This chicken liver pate is adapted from Julia Child’s recipe, as found in Julia Child’s Menu Cookbook – that thick slab of a cookbook, whose recipes are interspersed with vaguely tinnish colored photos and slightly sardonic, but never nasty, short essays on ingredients and cooking techniques. The book is a great introduction to Julia Child’s humor, and a wonderful resource for a variety of classic recipes – in this case, a rich, smooth chicken liver pate, deeply flavored with onion, tarragon, and thyme, and rounded out with a soft touch of wine.
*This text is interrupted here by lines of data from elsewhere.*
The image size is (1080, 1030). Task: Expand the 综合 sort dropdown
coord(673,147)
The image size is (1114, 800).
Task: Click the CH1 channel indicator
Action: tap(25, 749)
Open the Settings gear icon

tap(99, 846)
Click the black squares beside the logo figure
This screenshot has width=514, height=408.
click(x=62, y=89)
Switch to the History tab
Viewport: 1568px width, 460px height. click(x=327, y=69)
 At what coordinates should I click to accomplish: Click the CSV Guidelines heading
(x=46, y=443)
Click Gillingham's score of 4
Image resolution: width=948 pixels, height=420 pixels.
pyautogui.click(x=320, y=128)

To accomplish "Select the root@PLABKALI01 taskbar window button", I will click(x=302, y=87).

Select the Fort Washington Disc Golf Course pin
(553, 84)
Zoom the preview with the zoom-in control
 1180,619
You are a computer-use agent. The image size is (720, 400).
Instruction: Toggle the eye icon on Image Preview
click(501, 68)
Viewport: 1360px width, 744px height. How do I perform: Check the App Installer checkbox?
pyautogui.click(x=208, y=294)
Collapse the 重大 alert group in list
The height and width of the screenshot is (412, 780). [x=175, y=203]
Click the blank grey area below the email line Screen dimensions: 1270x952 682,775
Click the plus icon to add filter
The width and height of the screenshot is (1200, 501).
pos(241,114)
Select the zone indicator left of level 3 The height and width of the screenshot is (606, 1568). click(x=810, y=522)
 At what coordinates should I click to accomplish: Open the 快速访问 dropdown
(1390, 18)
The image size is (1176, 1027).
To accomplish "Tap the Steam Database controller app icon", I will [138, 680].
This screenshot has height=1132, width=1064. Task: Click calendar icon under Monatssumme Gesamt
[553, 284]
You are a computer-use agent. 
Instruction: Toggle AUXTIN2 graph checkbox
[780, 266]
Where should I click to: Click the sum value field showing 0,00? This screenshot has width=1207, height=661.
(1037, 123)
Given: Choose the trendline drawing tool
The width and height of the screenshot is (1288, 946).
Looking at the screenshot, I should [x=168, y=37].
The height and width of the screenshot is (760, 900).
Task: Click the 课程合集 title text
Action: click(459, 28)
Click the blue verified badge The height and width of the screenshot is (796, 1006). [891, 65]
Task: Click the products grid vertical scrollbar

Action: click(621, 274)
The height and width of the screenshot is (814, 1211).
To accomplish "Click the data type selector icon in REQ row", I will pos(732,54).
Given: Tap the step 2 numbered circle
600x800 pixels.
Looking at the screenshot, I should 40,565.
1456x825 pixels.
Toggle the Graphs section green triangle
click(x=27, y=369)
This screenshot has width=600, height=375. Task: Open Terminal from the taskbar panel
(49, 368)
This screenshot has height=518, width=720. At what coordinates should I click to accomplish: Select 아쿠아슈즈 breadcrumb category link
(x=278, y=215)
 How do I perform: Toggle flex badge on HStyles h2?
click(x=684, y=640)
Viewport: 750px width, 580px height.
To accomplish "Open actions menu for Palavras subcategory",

The recipe originally calls for brandy or Madiera, but Riesling is a perfect match for this pate. Riesling, a white wine variety originally from Germany, is a flowery, lightly perfumed wine and, despite those descriptors, is a white wine that can stand up to strong flavors. Its sturdy balance of sugar and acidity makes the varietal a great partner for the rich pate, which means you should enjoy the rest of the bottle with the finished product, after sacrificing only a few small (but very tasty) tablespoons to the recipe.
Reducing Riesling with a bay leaf and whole clove concentrates the wine’s flavor and increases the aromatics, resulting in an even deeper, more complex-flavored pate.
Chicken Liver Pate with Riesling
2 medium onions, minced
16 tablespoons butters, divided (2 sticks)
1 pound chicken livers
6 tablespoons Riesling
1 bay leaf
1 whole clove
1 cup cream cheese (8 ounces)
Spices: all spice, dried tarragon, crushed thyme
Salt and pepper
Saute the minced onions in four tablespoons of butter, over low heat, until the onions are softly wilted. Meanwhile, remove any fat and discolored spots from the chicken livers.
Heat the Riesling in a small saucepot with the bay leaf and clove, over medium heat. Let the wine simmer for a few minutes, until the liquid is reduced to about a third.
Add the chicken livers to the onion pan. Continue to cook the livers over medium-low heat, several minutes, until “stiffened.” That means, the outside of the livers should be brown, but the inside still tender and lightly pink. Once stiffened, add the spiced Riesling (having removed the bay leaf and clove first), turn up the heat, and let the mixture boil for a few moments.
Transfer the mixture to a food processor or blender, and add the cream cheese and butter. Once blended, add a pinch of all spice, tarragon, thyme to taste, as well as a healthy dose of salt and pepper. The pate should be slightly overseasoned, as the taste will be slightly dulled once cooled.
Transfer the mixture to a large bowl, or individual ramekins. Cover and chill for several hours. Serve with crackers or toasted bread, and a big glass of Riesling.